Escritora dribla dificuldades físicas para se manter ativa e produtiva aos 83 anos
Titular da Cadeira da 20 da Academia Saltense de Letras, Cristina Maria Salvador descobriu um método para combater a falta de concentração, sequela da Covid-19 e da dengue, e conseguir voltar a ler normalmente outra vez
Quem conheceu a escritora, professora e liderança comunitária Cristina Maria Salvador quando ela chegou em Salto, depois de 43 anos em São Paulo, não a reconhece hoje. A mulher ativa, envolvida com a Academia Saltense de Letras, com a Igreja Católica, onde é Ministra Extraordinária da Eucaristia; com o Instituto de Estudos do Tietê, com Associação Emília Romagna e com a Associação Giuseppe Verdi, deu lugar a alguém que precisa de mais cuidados. Essa situação é fruto de sequelas da Covid-19 e da dengue e de duas quedas em casa, quando fraturou a coluna lombar e a parte baixa da bacia.
Mas quem pensa que Cristina, como é mais conhecida, titular da Cadeira 20 da Academia Saltense de Letras, cujo patrono é Archimedes Lammoglia, entrega os pontos, engana-se completamente. Ao contrário, ela chega aos 83 anos na sexta-feira (4 de outubro) driblando as dificuldades. Por exemplo, passou a ter uma perda considerável da concentração e deixou de ler, uma das suas paixões. Isto a entristeceu muito, mas uma amiga sugeriu que lesse livros que já tivesse lido e que conhecesse bem. “Achei sem sentido no começo, mas depois vi que me ajudava, porque eu lembrava da história e a minha concentração foi voltando devagar”.
E foi assim que a escritora retomou a leitura de “Comer, Rezar, Amar”, de Elizabeth Gilbert, cujo filme inspirado no livro ela já havia visto e gostado muito, assim como o livro. Esse primeiro passo abriu caminho para novas descobertas. Depois do trabalho de Gilbert, Cristina Salvador leu “A Biblioteca de Paris”, que despertou nela novamente a curiosidade literária. “Ler me faz falta e eu fui voltando a ter esse prazer, ainda que não seja fácil”, conta. Depois desse livro, nos últimos meses, a escritora começou a sentir vontade de ler algo novo, que não tivesse lido ainda como acontecia antes.

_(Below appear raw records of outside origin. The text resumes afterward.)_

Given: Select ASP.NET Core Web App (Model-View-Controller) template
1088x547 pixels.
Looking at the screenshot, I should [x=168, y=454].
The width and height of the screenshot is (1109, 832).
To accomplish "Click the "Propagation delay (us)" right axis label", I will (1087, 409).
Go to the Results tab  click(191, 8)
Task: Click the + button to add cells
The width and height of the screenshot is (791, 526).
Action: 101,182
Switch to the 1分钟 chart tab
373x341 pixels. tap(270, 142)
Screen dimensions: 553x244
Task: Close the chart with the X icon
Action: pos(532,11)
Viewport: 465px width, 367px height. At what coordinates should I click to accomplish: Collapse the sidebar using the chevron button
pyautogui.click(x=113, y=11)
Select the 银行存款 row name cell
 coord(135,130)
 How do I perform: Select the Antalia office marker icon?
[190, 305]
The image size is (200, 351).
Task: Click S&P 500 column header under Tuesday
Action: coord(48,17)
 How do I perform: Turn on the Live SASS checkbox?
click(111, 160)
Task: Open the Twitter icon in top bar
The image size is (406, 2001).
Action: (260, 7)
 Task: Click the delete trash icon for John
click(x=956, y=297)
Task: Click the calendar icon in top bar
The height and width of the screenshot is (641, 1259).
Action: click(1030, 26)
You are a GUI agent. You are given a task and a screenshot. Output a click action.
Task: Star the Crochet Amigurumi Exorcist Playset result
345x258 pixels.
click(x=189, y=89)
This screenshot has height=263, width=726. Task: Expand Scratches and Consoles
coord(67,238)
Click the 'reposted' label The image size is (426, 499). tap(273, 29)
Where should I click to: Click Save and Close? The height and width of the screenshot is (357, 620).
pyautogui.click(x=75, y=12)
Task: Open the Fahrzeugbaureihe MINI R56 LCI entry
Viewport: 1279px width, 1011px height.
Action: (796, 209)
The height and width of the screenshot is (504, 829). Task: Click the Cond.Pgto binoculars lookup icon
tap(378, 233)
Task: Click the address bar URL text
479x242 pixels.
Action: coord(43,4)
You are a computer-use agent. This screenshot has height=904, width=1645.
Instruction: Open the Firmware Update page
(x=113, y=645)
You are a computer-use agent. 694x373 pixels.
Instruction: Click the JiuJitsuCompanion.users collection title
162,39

Por isso, atualmente, Cristina Salvador está imersa na leitura de um livro que está adorando da jornalista Sônia Bridi, da TV Globo, que ainda não tinha lido. O texto relata a experiência de dois anos da jornalista ao morar na China, um país que despertou nela reflexões profundas sobre cultura, política e a vida sob um regime comunista. “Esse livro mexeu muito comigo. Uma coisa é você ouvir falar sobre a China, outra é ler sobre alguém que viveu lá e enfrentou as dificuldades burocráticas e culturais. Eu fico pensando aqui comigo como deve ser difícil demais morar em um país comunista”.
Apesar das limitações físicas que a mantêm dependente de uma cadeira de rodas ou andador e sob os cuidados da auxiliar Margarida, que a ajuda a fazer quase tudo na chácara onde está morando desde a morte da irmã por Covid, Cristina Salvador continua a buscar novos horizontes intelectuais. Ela ainda não sabe quais serão suas próximas leituras, mas expressa seu desejo de se aprofundar em romances policiais e obras de ficção agora que a concentração está voltando. “Tenho uma amiga que me trouxe alguns livros, e logo que terminar o da China, já sei por onde começar”, diz, com entusiasmo.
Sua dedicação à literatura já gerou frutos concretos, como a publicação de seu livro “Passado & Presente se Entrelaçam para o Futuro” em 2021 e sua participação em uma coletânea da Academia Saltense de Letras do ano passado. Neste ano, ela não conseguiu participar da coletânea “Elas – Trajetórias Femininas de Coragem, Resiliência e Inspiração” por causa das dificuldades de concentração. Para Cristina, a literatura é um meio de autoconhecimento e de conexão com grandes temas da humanidade. “Através da literatura, conseguimos acompanhar a narrativa do caminho do ser humano no mundo e seu sentido de vida”.
Ainda que reclusa e afastada das atividades comunitárias que tanto ama, Cristina Salvador mantém-se firme em seu compromisso com a cultura e a espiritualidade. Seu mergulho literário e espiritual neste momento mais complicado revela a força de uma mulher que, aos 83 anos, continua a buscar sentido e beleza em meio às adversidades. “A vida nos coloca desafios, mas é na leitura e na reflexão que encontro meu alento”, conclui. Ela também não deixa de admirar as flores que brotam na propriedade e os pequenos detalhes da vida simples e cotidiana do local. “Deus é magnífico”.